EVANSTON - Wearable fitness trackers and heart monitors are ubiquitous today. But what about wearable technology that seamlessly integrates with the body to monitor vital signs, connect our brains to our computers and even jumpstart the heart after a heart attack? That’s the future -- and it’s not that far away.
Northwestern University’s McCormick School of Engineering will co-host a public half-day symposium, “The Networked Body: How Wearables and Bio-Integrated Electronics Will Impact Our Future,” on Tuesday, May 16, to discuss advances in these technologies and the sports, health and wellness areas they promise to impact.

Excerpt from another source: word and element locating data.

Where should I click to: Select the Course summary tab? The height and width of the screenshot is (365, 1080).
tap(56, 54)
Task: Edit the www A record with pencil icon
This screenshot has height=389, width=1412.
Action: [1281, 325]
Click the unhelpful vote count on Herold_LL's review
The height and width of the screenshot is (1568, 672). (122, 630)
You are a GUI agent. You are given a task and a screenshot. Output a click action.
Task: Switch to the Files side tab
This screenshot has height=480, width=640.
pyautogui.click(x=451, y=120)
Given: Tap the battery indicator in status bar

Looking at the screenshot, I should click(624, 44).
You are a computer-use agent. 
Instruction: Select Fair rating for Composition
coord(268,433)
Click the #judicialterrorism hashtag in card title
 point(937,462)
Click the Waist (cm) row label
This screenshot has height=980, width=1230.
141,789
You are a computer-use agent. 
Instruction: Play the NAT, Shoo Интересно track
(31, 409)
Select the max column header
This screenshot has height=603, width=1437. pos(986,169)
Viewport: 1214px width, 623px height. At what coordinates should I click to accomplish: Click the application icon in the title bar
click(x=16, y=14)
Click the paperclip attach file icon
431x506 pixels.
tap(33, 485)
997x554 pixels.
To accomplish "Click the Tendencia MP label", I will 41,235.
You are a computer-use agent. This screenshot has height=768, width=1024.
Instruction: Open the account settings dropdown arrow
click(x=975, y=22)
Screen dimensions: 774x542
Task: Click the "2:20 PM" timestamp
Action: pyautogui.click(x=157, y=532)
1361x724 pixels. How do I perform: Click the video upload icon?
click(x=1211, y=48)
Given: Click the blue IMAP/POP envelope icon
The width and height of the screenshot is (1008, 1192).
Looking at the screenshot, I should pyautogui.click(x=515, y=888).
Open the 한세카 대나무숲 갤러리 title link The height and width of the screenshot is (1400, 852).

“Rapid advances in academic and industrial research are establishing new ways to integrate sophisticated device technologies directly with the human body,” said Northwestern’s John A. Rogers, a pioneer in the field of wearable electronics who will deliver the opening lecture.
“The unique capabilities of these biocompatible systems have direct relevance not only to the future of clinical care, rehabilitation science, sports and fitness, personal health and biomedical research, but also to human and machine interfaces and virtual and augmented reality,” he said.
Rogers is the Louis Simpson and Kimberly Querrey Professor of Materials Science and Engineering, Biomedical Engineering and Neurological Surgery in the McCormick School of Engineering and Northwestern University Feinberg School of Medicine.
Other participants include David Camarillo of Stanford University, who will discuss sports and human performance; Mark Chevillet from Facebook’s Building 8, which recently built a brain-computer interface enabling users to type with their minds; and specialists from Gatorade, the Chicago Cubs, the U.S. Olympics Committee and the Air Force Research Laboratory.
The symposium, co-hosted by the National Academy of Engineering, will begin at 12:30 p.m. in the McCormick Foundation Auditorium of the James L. Allen Center, 2169 Campus Drive, on the Evanston campus.
Admission is free, but registration is required. A reception and demonstrations by faculty and student startups will follow the program.